All I can come up with is plotting a scatter plot for one country only:

rank <- read.csv("Test1.csv", sep=",", header=TRUE)

library(ggplot2)

qplot(Year, Rank , data = rank, size = Aruba)

But I would like to fit all the countries into one scatter plot while y-axis being reversed and draw a linear regression of all scatter points if possible.

Can someone help me on this?

Community
  • 1
  • 1
GGANG
  • 3
  • 3
  • 1
    You need to reorganize your data to long form. Paste some reproducible data please. – Bing Nov 01 '18 at 16:21
  • 2
    Welcome to Stack Overflow! Could you make your problem reproducible by sharing a sample of your data so others can help (please do not use `str()`, `head()` or screenshot)? You can use the [`reprex`](https://reprex.tidyverse.org/articles/articles/magic-reprex.html) and [`datapasta`](https://cran.r-project.org/web/packages/datapasta/vignettes/how-to-datapasta.html) packages to assist you with that.

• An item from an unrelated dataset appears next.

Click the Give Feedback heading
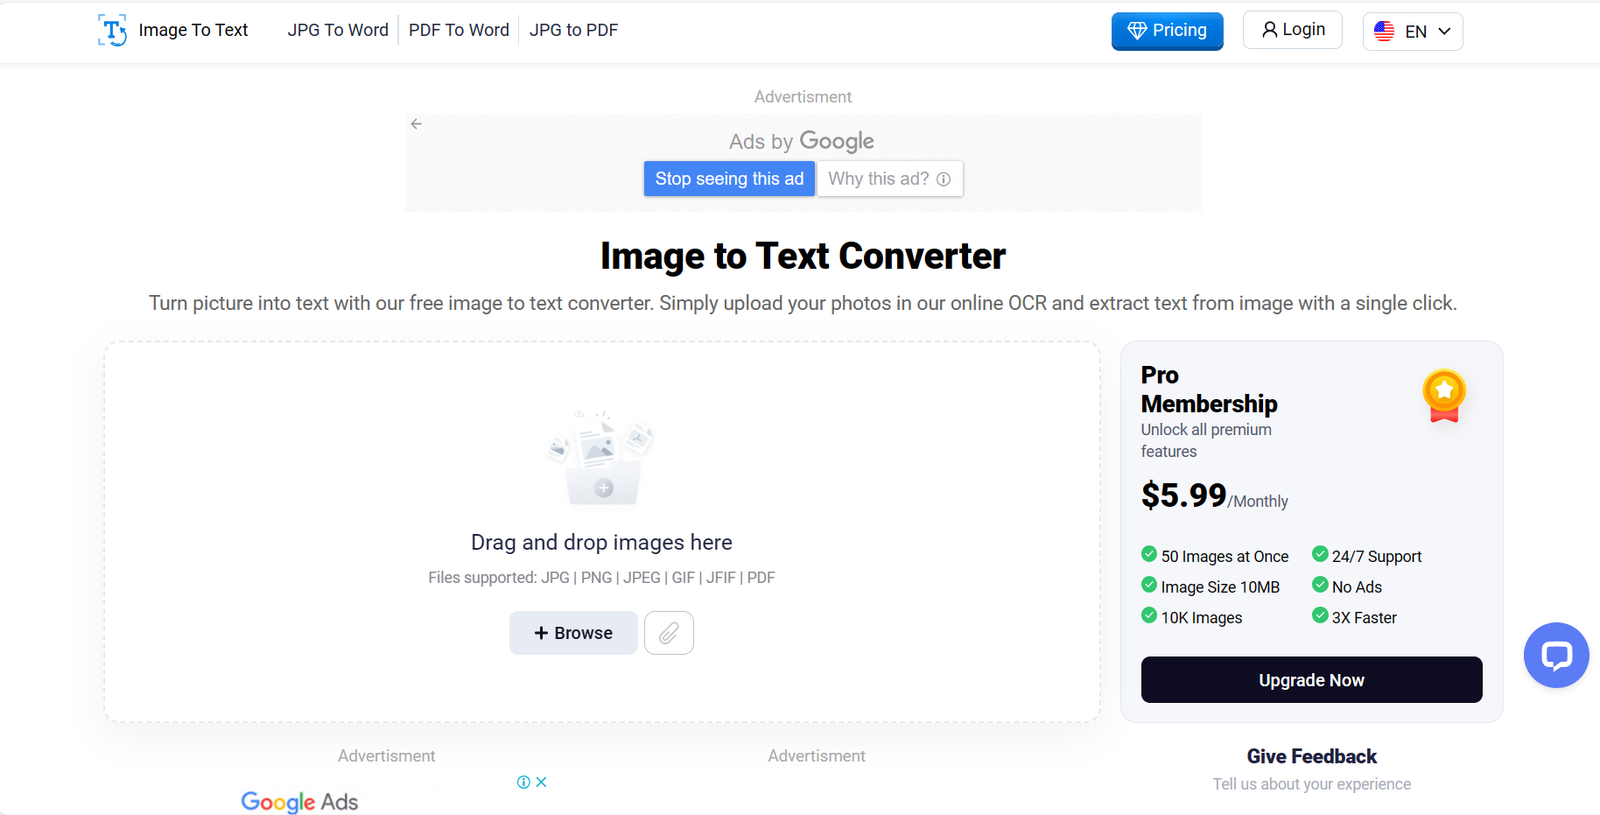 [x=1311, y=756]
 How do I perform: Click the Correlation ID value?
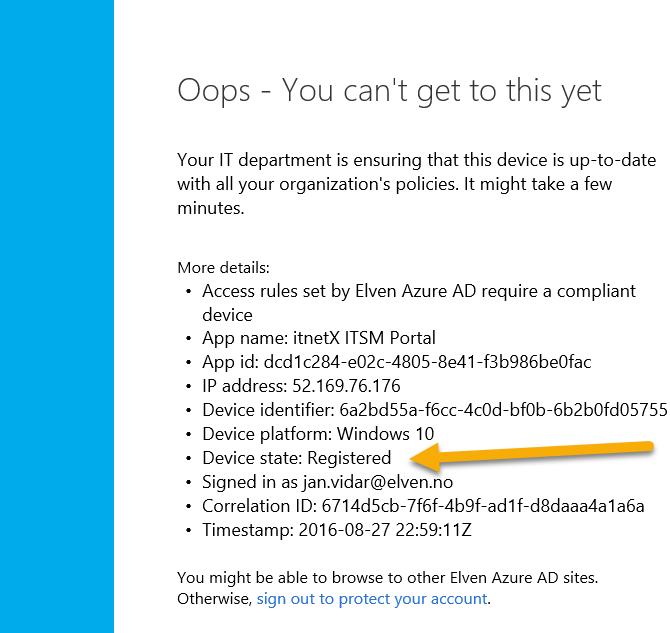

See also [Help me Help you](https://speakerdeck.com/jennybc/reprex-help-me-help-you?slide=5) & [How to make a great R reproducible example?](https://stackoverflow.com/q/5963269) – Tung Nov 01 '18 at 16:22
  • https://docs.google.com/spreadsheets/d/14vVWxhaQynPmnAsZHlrkkdeJTt0XlDzHc5JSd4DNF-Y/edit?usp=sharing Thanks guys! – GGANG Nov 01 '18 at 17:03
  • It's definitely preferred if you can post a representative sample of data *in your question*, such as with `dput` or one of the packages suggested above, rather than linking folks to a third-party download – camille Nov 01 '18 at 20:10

1 Answers1

0

I am not sure how you want the regression done. But here is the graph.

Edits: Because there is a country named "Rankmibia" which I never heard of, select by prefix won't work, I used position this time.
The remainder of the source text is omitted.